#11894 closed defect (fixed)
Hostapd stop working - EAPOL-Key timeout
| Reported by: | raptor2101@… | Owned by: | nbd |
|---|---|---|---|
| Priority: | normal | Milestone: | Barrier Breaker 14.07 |
| Component: | packages | Version: | Trunk |
| Keywords: | hostapd | Cc: |
Description
I'm running a trunk version of OpenWRT. Since two months I'm suffering Wifi-Problems
OpenWRT Version: r32739 (installed 17.07.2012)
Router: Buffalo WZR-HP-AG300H
WLAN: 2.4 GHz WPA2 EAP-TLS via Freeradius running on Ubuntu 12.04
Problem: after starting hostapd all runs fine. After a time (24h till 3 days) suddenly clients aren't able to connect.

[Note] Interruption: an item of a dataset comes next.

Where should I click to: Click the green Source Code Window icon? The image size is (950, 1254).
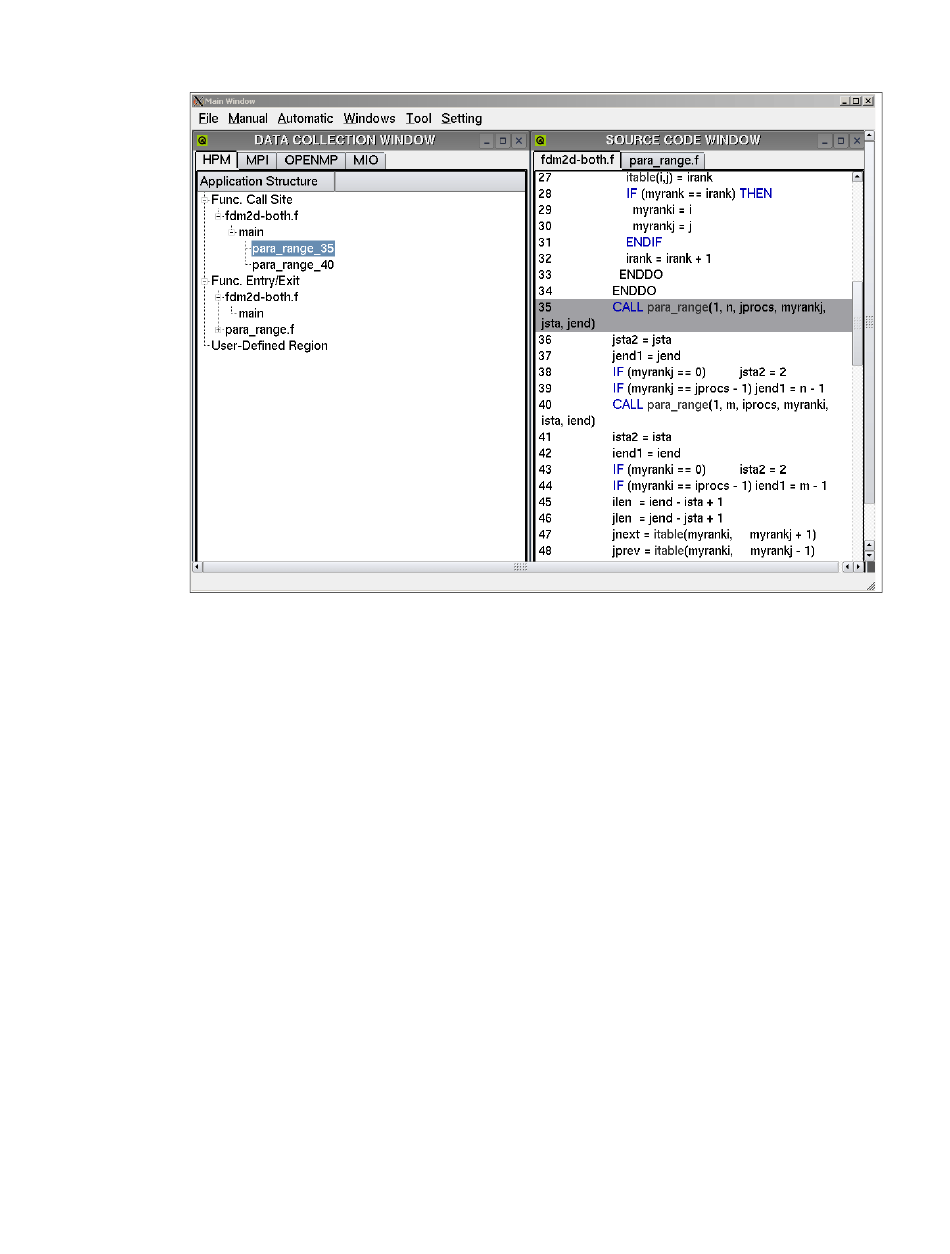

Connected Clients still can use use the wifi-connect and stay connected till next rekeying. Rekeying also fails.
The problem can be solved by restarting hostapd (wifi down && wifi up). Clients can reconnect immediately.
Note: cause i write the logs into mysql-db the logfile is a csv-file.
/etc/config/wireless
config wifi-device radio0
option log_level 0
option type mac80211
option channel 10
option macaddr 4c:e6:76:c2:5a:e8
option hwmode 11ng
option htmode HT20
option beacon_int 150
list ht_capab SHORT-GI-40
list ht_capab TX-STBC
list ht_capab RX-STBC1
list ht_capab DSSS_CCK-40
config wifi-iface
option device radio0
option network trustedlan
option mode ap
option ssid atlantic.aqua
option encryption wpa2
option auth_server 192.168.99.2
option auth_secret #############
option nasid access-point
# option iapp_interface routerlan
if a client tries to connect wpa_supplicant logs
wlan0: direct probe to 4c:e6:76:c2:5a:e8 (try 1/3) wlan0: direct probe to 4c:e6:76:c2:5a:e8 (try 2/3) wlan0: direct probe to 4c:e6:76:c2:5a:e8 (try 3/3) wlan0: direct probe to 4c:e6:76:c2:5a:e8 timed out
last log message from hostapd
wlan0: STA 18:87:96:18:c8:4e WPA: sending 1/2 msg of Group Key Handshake wlan0: STA 18:87:96:18:c8:4e WPA: EAPOL-Key timeout wlan0: STA 1c:b0:94:1c:78:a5 WPA: sending 1/2 msg of Group Key Handshake wlan0: STA 1c:b0:94:1c:78:a5 WPA: EAPOL-Key timeout
Attachments (6)
Change History (78)
Changed 6 years ago by raptor2101@…
comment:1 Changed 6 years ago by anonymous
Problem still exist in r32878. Same log messages. THis could correlate with another error. If i try to setup a Kerberos-db on the router, the initilialisation stucks because /dev/random don't have enough entropy
comment:2 Changed 6 years ago by raptor2101@…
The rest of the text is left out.